**Problem details:** Pick out each line below containing "next".

[Opening Exercise data section]

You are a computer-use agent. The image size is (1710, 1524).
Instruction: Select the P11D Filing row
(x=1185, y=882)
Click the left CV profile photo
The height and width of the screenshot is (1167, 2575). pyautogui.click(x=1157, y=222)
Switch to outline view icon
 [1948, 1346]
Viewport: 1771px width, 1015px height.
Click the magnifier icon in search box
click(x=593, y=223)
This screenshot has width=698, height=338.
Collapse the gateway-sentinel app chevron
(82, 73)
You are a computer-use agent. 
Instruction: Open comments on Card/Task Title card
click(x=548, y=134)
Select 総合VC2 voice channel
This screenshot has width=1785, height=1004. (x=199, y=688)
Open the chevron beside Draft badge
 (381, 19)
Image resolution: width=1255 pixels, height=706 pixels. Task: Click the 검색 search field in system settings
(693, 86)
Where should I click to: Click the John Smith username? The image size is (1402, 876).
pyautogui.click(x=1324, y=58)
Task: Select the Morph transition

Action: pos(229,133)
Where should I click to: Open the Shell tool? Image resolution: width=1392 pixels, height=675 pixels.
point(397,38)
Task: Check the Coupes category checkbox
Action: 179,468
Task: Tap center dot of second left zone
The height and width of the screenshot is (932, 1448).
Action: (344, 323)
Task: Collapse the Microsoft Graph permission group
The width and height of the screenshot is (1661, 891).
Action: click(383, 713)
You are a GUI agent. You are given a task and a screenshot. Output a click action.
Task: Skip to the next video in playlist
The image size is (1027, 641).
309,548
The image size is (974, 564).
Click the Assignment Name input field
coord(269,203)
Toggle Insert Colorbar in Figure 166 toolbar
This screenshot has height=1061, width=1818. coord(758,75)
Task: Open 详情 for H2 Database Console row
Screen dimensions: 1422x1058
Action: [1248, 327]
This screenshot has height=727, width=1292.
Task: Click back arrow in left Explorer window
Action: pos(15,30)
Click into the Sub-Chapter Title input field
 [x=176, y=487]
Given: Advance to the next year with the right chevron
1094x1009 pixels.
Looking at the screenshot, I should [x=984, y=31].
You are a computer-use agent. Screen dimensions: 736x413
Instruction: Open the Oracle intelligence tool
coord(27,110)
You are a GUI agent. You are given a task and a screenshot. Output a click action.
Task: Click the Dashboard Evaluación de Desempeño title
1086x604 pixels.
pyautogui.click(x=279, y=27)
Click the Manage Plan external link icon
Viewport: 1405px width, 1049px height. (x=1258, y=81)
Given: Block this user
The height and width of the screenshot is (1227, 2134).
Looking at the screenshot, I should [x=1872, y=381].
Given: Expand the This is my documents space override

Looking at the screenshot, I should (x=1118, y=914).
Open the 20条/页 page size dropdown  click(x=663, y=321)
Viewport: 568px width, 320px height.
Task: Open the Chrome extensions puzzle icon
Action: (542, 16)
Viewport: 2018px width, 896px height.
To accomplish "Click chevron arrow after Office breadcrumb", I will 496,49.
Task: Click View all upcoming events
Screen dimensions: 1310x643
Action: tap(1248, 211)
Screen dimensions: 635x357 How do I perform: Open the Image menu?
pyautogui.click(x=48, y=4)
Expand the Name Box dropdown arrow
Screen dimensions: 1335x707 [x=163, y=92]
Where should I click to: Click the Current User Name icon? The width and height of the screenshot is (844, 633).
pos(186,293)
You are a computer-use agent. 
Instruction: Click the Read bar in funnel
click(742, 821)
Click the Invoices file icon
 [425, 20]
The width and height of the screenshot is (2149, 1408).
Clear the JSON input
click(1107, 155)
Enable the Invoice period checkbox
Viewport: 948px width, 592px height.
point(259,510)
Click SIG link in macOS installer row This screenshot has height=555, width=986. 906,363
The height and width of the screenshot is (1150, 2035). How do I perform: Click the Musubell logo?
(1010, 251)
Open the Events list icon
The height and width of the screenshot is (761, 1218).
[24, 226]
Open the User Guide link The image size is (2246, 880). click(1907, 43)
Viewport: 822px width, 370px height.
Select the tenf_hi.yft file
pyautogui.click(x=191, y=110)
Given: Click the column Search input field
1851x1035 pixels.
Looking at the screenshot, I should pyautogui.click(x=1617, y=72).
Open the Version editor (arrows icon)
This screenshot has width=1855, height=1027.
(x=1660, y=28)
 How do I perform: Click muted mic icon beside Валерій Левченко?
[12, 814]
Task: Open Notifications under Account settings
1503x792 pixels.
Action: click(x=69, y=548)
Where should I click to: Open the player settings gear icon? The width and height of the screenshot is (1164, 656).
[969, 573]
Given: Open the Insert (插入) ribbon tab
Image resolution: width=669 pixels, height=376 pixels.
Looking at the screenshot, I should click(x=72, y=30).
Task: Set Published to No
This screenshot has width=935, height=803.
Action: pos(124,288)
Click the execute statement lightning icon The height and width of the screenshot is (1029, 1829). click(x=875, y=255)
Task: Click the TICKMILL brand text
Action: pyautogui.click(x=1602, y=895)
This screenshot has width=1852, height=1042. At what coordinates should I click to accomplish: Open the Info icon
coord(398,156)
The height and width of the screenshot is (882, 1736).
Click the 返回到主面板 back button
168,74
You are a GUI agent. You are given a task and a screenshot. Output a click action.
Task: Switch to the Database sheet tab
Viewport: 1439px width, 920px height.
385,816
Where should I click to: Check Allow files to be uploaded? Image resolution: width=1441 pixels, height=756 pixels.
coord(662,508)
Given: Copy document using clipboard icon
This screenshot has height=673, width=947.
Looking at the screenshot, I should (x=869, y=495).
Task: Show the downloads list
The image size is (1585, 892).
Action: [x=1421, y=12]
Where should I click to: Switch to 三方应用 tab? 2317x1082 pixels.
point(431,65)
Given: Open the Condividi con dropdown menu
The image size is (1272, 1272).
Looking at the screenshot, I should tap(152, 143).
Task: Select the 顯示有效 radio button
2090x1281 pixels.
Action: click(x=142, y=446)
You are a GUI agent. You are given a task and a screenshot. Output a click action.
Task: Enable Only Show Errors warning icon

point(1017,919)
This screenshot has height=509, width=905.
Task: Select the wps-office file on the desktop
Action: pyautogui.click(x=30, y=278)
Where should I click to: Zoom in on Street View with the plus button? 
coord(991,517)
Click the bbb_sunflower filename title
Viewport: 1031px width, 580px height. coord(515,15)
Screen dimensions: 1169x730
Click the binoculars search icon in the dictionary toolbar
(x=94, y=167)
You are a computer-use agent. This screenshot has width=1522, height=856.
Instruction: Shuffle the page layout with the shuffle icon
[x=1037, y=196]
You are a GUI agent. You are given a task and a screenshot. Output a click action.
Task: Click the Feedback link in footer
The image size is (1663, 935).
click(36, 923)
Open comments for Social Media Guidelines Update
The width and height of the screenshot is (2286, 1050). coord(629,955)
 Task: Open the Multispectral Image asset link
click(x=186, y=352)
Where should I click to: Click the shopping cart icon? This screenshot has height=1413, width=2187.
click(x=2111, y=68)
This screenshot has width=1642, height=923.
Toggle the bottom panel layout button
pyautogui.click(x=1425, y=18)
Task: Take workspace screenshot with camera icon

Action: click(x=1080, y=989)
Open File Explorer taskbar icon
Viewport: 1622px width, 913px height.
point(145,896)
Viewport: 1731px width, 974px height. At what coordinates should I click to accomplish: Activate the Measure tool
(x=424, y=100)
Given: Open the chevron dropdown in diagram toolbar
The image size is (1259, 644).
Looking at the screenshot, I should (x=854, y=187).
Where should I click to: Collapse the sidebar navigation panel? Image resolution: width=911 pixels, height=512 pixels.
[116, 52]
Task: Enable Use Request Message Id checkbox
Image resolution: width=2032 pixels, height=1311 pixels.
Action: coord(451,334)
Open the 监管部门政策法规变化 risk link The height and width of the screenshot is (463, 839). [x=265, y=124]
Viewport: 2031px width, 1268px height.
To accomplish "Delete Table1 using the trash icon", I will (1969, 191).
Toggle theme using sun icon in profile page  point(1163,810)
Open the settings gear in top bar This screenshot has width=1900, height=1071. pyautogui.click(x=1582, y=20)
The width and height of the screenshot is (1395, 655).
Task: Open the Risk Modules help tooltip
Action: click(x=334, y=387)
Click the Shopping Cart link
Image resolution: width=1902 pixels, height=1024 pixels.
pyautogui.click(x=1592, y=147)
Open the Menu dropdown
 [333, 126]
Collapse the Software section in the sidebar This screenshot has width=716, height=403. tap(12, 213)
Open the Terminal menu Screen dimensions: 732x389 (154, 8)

[Closing Exercise data section]

**Exercise solution:**
Task: Skip to the next video in playlist
Given: Advance to the next year with the right chevron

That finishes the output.